Ironically, BTHCC, too, played a significant part in this bill’s adoption. Back in early 2013, during the litigation between BTHCC and me, I arranged a meeting in a BTHCC common area with invited expert guests to discuss—of all things—civil liberties in CIDs. The BTHCC Board of Directors (then composed of Almalee Henderson, Margaret Tuggle, Judith Wehlau, Lydia Gans, and Raymond Dirodis) hired an attorney, Stephanie J. Hayes, to threaten me and any visitors to the meeting with arrest for “trespass” if I did not cancel the meeting and disinvite the visitors. This threat was consistent with a position, then taken by the Board and since then never officially rescinded, that it had the sole power to decide who may meet in the BTHCC common areas and what topics may be discussed there. The Board has further claimed that it can require members to seek permission for any gathering at least 2 weeks in advance, and anybody who meets in a common area without such permission can be fined. (The Board has prohibited other meetings because of content, for example refusing to let a group discuss affordable housing. And it also prohibited interviews of BTHCC members by makers of a documentary on housing cooperatives.)

Three years after this threat of arrest, it backfired. The advocates of SB-407 gave the legislature a copy of the threat letter from the BTHCC attorney, and used it as the main item of evidence that some CIDs “stifle free expression”.

Morals of the story

“You win some and you lose some”. I lost the battle for complete disclosure of BTHCC’s finances to its 60 members. But, three months later, my allies and I won a battle to get specific freedoms of speech, assembly, and press guaranteed by statute for the first time to the 10,000,000 residents of CIDs in California. Yes, BTHCC defeated my efforts to secure disclosure. But its heavy-handed plan to bring police to bear on people for discussing civil liberties inadvertently helped convince the legislature and governor to write new protections into the law.

On the basis of these experiences, what can you do if you are one of the millions of CID members and you want full financial disclosure? After exhausting your in-house remedies, should you take your CID to court, try to get the legislature to make the law more explicit, run for a position on the board of directors, or just give up?

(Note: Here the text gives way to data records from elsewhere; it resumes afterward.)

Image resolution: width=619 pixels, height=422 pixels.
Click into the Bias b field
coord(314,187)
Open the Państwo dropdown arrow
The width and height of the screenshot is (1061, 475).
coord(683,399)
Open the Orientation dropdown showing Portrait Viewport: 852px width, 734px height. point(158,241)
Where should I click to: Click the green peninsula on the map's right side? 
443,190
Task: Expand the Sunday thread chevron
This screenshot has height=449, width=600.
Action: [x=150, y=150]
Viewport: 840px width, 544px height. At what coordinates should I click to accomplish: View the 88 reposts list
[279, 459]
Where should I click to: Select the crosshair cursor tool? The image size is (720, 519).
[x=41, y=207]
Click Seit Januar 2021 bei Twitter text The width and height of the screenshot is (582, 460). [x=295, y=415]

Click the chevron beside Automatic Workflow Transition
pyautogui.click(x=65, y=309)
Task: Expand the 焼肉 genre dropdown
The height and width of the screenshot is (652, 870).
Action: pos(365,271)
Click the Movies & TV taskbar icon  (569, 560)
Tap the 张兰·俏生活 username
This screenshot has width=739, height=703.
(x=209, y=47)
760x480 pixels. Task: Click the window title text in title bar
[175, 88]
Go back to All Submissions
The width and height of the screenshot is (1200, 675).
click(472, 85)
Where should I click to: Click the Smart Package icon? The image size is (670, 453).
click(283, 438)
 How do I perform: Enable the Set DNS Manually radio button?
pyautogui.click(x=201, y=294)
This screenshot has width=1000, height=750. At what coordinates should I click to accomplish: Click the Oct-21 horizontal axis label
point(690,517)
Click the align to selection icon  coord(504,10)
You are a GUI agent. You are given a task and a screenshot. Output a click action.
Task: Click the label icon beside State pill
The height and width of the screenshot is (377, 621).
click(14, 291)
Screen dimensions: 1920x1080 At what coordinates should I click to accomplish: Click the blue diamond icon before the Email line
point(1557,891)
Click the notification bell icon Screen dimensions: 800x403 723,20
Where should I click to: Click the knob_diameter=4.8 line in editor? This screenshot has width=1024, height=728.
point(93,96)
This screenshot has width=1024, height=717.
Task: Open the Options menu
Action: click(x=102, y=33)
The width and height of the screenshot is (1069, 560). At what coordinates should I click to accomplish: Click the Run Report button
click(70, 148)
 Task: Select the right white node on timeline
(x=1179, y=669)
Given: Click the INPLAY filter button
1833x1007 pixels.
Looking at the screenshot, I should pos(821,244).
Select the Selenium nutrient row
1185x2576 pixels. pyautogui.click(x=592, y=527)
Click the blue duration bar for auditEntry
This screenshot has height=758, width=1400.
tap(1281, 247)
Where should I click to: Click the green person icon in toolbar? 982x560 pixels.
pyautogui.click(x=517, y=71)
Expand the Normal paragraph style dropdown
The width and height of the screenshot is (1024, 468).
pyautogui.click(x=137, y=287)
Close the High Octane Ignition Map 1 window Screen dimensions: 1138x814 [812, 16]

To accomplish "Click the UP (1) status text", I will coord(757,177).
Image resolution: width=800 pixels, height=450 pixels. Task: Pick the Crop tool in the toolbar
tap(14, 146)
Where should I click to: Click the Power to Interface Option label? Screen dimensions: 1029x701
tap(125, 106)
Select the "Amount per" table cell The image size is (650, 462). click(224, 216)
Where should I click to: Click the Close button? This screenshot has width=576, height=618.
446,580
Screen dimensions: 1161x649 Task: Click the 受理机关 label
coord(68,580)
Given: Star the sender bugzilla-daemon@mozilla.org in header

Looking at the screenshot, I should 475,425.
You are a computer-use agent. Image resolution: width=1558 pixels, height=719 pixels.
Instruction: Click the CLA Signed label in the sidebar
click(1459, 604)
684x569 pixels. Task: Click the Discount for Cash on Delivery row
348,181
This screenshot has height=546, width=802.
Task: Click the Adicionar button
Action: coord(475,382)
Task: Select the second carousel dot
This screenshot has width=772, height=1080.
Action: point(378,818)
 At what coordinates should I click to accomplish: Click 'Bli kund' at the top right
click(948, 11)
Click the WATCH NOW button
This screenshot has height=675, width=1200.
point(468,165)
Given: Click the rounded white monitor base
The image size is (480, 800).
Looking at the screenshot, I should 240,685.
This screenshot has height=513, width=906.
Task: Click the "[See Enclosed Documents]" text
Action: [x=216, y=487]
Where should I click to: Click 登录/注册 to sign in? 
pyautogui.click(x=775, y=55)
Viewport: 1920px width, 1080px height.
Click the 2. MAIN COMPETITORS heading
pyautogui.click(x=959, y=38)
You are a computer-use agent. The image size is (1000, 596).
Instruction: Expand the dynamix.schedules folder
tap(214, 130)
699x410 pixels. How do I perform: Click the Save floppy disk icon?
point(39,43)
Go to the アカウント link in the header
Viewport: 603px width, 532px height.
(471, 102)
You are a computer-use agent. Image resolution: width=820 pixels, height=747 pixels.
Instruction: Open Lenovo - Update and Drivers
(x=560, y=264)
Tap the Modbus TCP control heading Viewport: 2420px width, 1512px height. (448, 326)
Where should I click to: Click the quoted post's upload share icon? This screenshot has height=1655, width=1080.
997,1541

My choice was to take BTHCC to Superior Court, with attorney representation. This was due to special factors that would probably not apply to you. I was pursuing other claims, too. They resulted in BTHCC recovering over $200,000 from two contractors, BTHCC being forced to stop concealing seismic risks in its building from prospective members, and my own recovery of over $300,000 to pay for attorney fees.

If you faced a refusal to disclose CID records, you would have judicial options that I did not have. Starting in 2014, after I filed my first lawsuit, the legislature made it possible to sue for disclosure of records in small-claims court. So now, if you want to see records and your CID denies them to you, you can file a small-claims complaint at nearly no expense and pursue it without an attorney. Of course, your small-claims judge might rule the same way as the judge in my case, but there is no assurance of that. And you can ask for a $500 penalty as well.

You could also try to follow the legislative route, asking for a Civil Code amendment that would erase the ambiguity as to whether a CID must let its members see, in full detail, the records of all transactions on both sides of the ledger, income as well as expenses.

Then there is the political option: becoming a candidate in the next election for directors of your CID. Once you are a director, you have more unlimited rights to see records, and you are likely to be granted access to all the details. You can even propose a board resolution publishing the entire general ledgers of all income and expense accounts for access by all members.

If my experience is a guide, such activism, whether judicial, legislative, or political, is likely to interfere with your social life. You may be branded a traitor and face ostracism. You may be harassed. (I had blue cheese smeared on my apartment door, water poured onto my head, and posters posted calling me a “creep” and a “scorpion”.) Why? After all, you would be fighting for your fellow members’ rights. Paradoxically, most of them despise the right to full financial disclosure. Most want to be kept in the dark about whether their fellow members are paying what they owe. (Like my grandma, who said “If you ever start dating a non-Jewish girl, don’t tell me.”) They have the legal right to enforce your obligation to pay your monthly assessments, but they want to be denied the information that would make such enforcement possible.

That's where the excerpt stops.